Como usá-los na prática

Comparar para encontrar oportunidades

Um investidor de value investing enfrenta uma decisão simples mas poderosa: )esta ação está barata ou cara em relação ao seu valor em livros? Aqui entra o rácio Preço/Valor Contabilístico (P/VC). Suponhamos que precisas escolher entre duas empresas do setor energético. A primeira tem um P/VC de 0,85 enquanto que a segunda cotiza a 1,20. Instantaneamente sabes que a primeira está mais barata em termos de valor contabilístico—uma potencial indicação de subvalorização.

No entanto, aqui vem um aviso crucial: um rácio baixo não garante um bom investimento. Deve ser combinado com análise fundamental sólida, avaliação do modelo de negócio, qualidade do balanço e perspetivas do setor.

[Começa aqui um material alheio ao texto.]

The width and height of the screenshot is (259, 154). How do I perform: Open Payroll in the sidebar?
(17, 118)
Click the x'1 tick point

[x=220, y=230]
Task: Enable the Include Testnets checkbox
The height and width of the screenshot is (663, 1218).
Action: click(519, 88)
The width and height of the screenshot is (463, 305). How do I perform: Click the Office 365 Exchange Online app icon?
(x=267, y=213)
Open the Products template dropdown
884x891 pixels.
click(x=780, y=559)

Operacional diário com o valor de mercado

No trading diário, o valor de mercado é a tua bússola. Se vês que META PLATFORMS caiu de 115 $ para 113 $ e achas que continuará a cair, podes estabelecer uma ordem de compra limitada a 109 $ que será executada apenas se o preço atingir esse nível. Aqui não importa o valor nominal nem o valor contabilístico—importa apenas o preço em tempo real e as tuas expectativas sobre movimentos futuros.

Recorda que os horários de negociação variam consoante o mercado. As bolsas europeias operam das 9:00 às 17:30 hora espanhola, enquanto Nova Iorque abre às 15:30 e fecha às 22:00. Fora destes horários só podes deixar ordens pré-estabelecidas.

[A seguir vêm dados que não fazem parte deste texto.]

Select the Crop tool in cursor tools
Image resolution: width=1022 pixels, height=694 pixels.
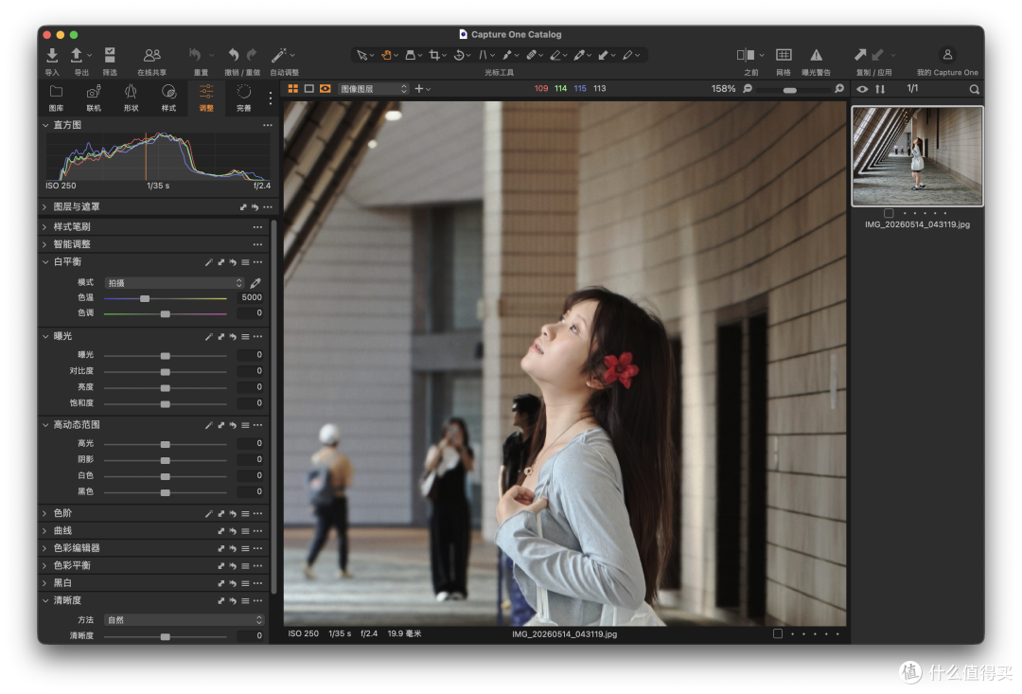point(434,56)
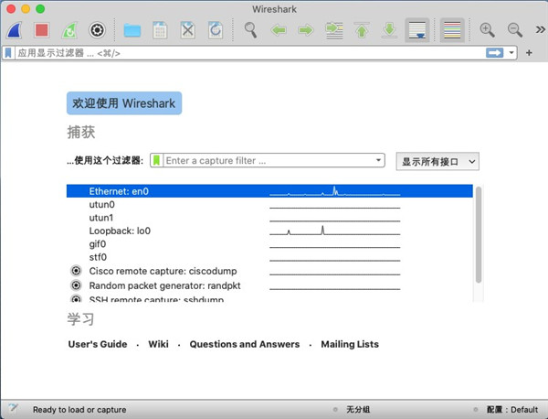548x419 pixels.
Task: Go to the previous packet arrow
Action: [x=279, y=29]
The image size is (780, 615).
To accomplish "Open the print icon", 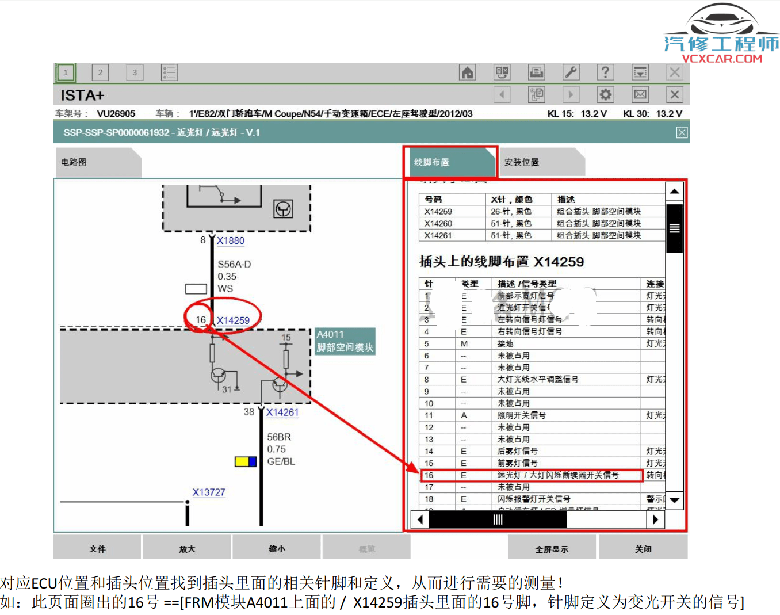I will coord(536,72).
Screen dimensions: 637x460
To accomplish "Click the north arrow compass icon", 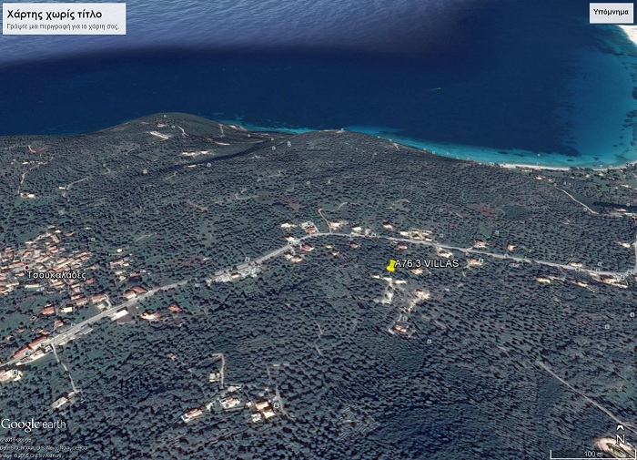I will [x=619, y=438].
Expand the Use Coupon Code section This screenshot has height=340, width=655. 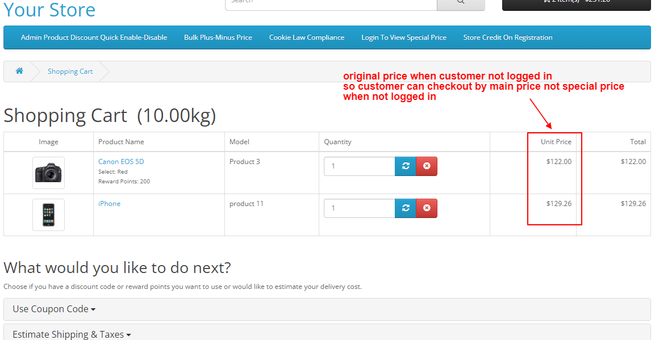54,309
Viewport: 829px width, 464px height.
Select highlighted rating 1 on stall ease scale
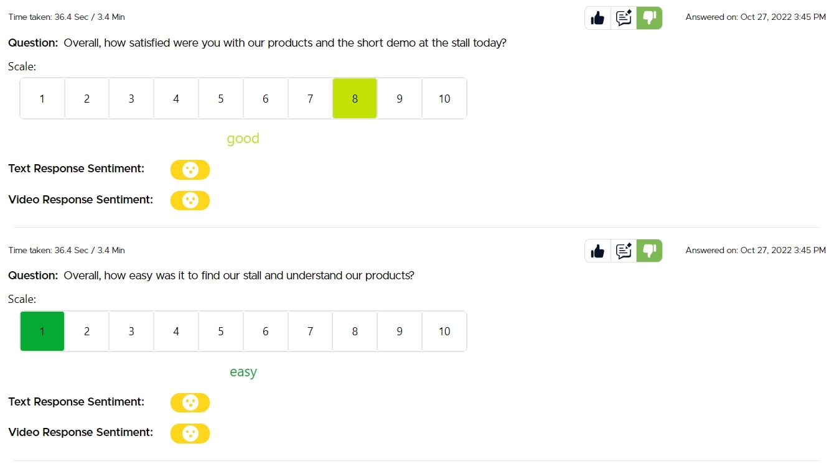pyautogui.click(x=42, y=332)
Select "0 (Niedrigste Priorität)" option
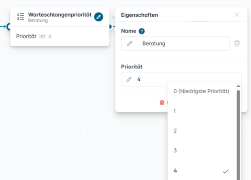This screenshot has height=180, width=251. pyautogui.click(x=202, y=91)
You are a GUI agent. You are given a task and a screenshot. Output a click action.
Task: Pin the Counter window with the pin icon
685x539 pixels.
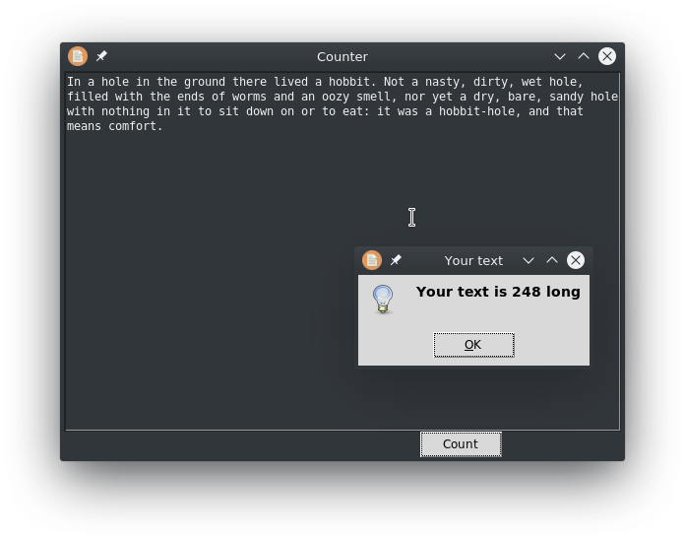pos(101,56)
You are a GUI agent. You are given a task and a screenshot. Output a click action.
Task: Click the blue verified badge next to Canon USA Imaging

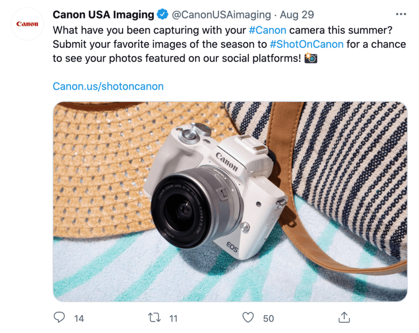[161, 15]
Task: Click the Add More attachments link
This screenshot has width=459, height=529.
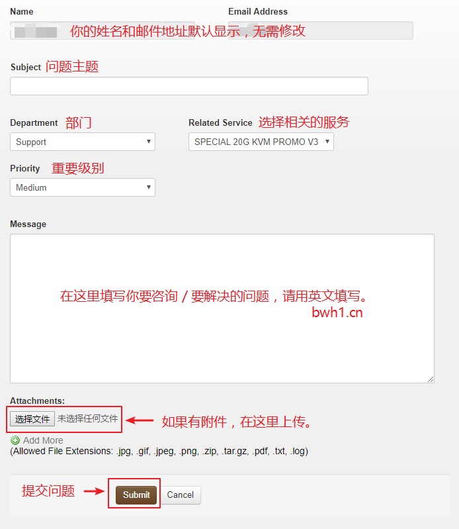Action: coord(43,440)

As limitações que não podes ignorar

Valor nominal: A sua maior fraqueza é a sua obsolescência. Uma vez emitida a ação, o valor nominal é principalmente histórico. Em renda variável tem pouco uso prático.

Valor contabilístico: Falla sistematicamente com empresas de tecnologia, startups e companhias com ativos intangíveis relevantes. Uma startup avaliada em milhares de milhões mas com ativos em livros modestos mostrará um P/VC estratosférico, o que pode ser perfeitamente normal. Além disso, as manipulações contabilísticas—embora irregulares—podem distorcer estes números.

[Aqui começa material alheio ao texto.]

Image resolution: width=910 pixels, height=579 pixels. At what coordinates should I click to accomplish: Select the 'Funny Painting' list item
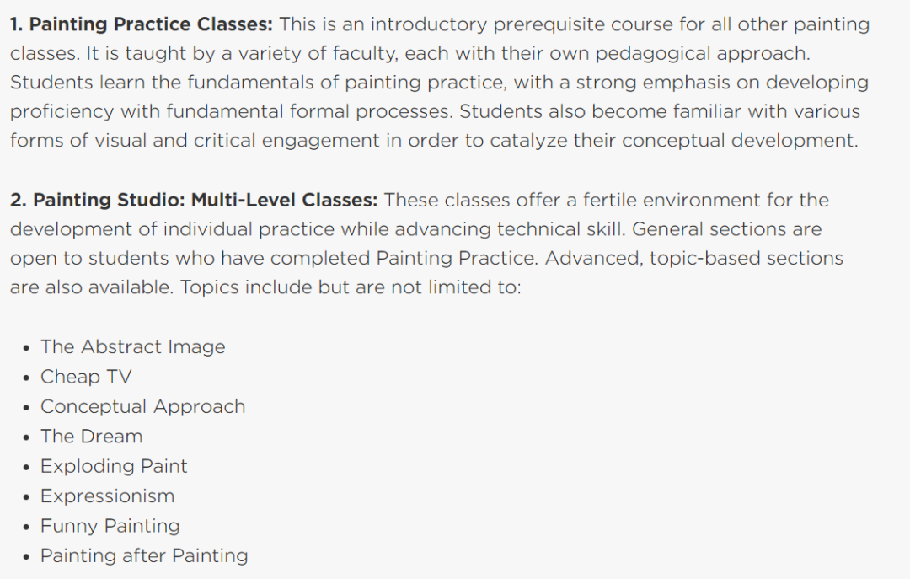click(110, 526)
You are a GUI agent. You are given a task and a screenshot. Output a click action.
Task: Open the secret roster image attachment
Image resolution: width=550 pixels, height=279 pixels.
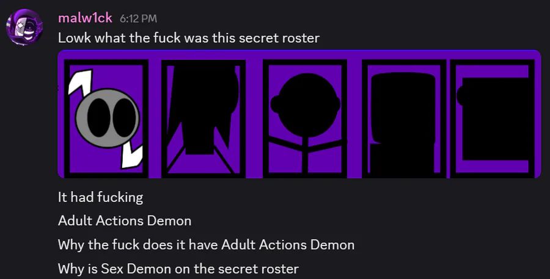tap(299, 114)
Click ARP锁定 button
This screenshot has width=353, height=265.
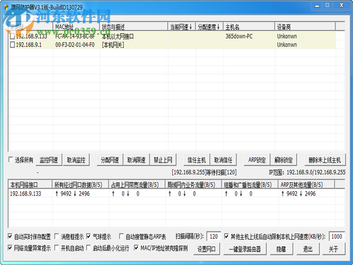pos(256,160)
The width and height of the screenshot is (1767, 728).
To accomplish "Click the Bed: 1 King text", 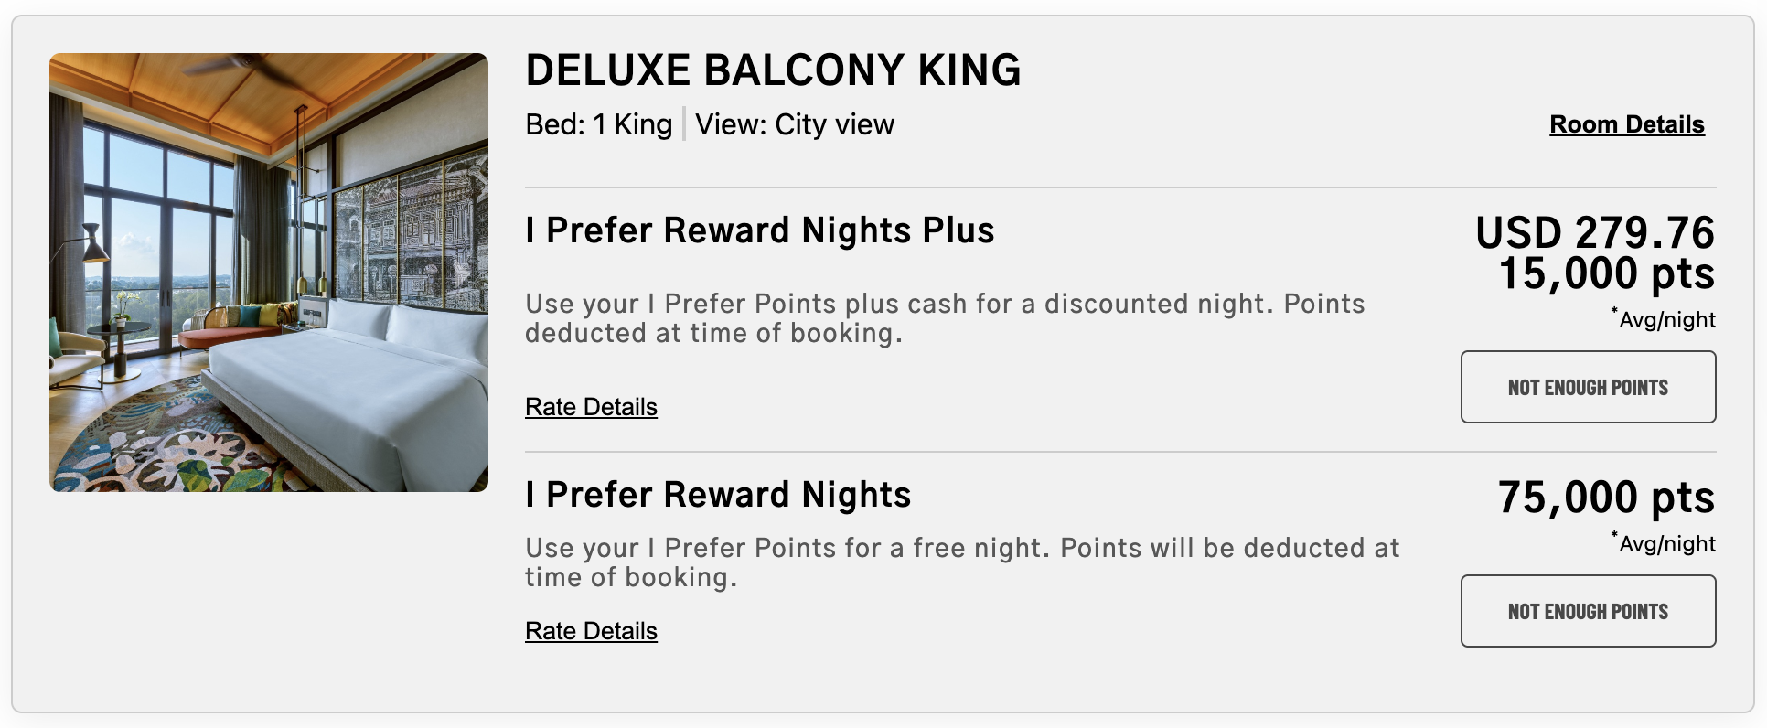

Valor de mercado: É profundamente volátil e irracional em curtos prazos. Um anúncio sobre política de taxas de juro pode fazer despencar ou disparar o preço sem relação com a realidade operacional da empresa. A euforia setorial, as mudanças em expectativas macroeconómicas ou até o momentum especulativo podem fazer com que o valor de mercado se desvincule completamente dos fundamentos.

Síntese: quando confiar em cada medida

O valor nominal é principalmente um dado histórico, útil em contextos muito específicos como títulos convertíveis. O valor contabilístico fornece uma perspetiva sobre se o mercado está a pagar acima ou abaixo do que sugerem os livros—informação valiosa para a análise fundamental, mas insuficiente por si só. O valor de mercado é a tua referência operacional diária, o preço real ao qual compras e vendes, mas claramente não diz se esse preço é justo ou especulativo.

A chave está em não depender de uma única métrica. Os melhores investidores combinam estas três perspetivas com análise técnica, fundamental e contextual. O valor nominal mostra de onde vieram, o valor contabilístico revela quanto deveria valer segundo os livros, e o valor de mercado mostra o que o mercado está disposto a pagar hoje. Usar as três juntas, compreendendo as suas limitações, é o que separa os operadores disciplinados daqueles que tomam decisões impulsivas.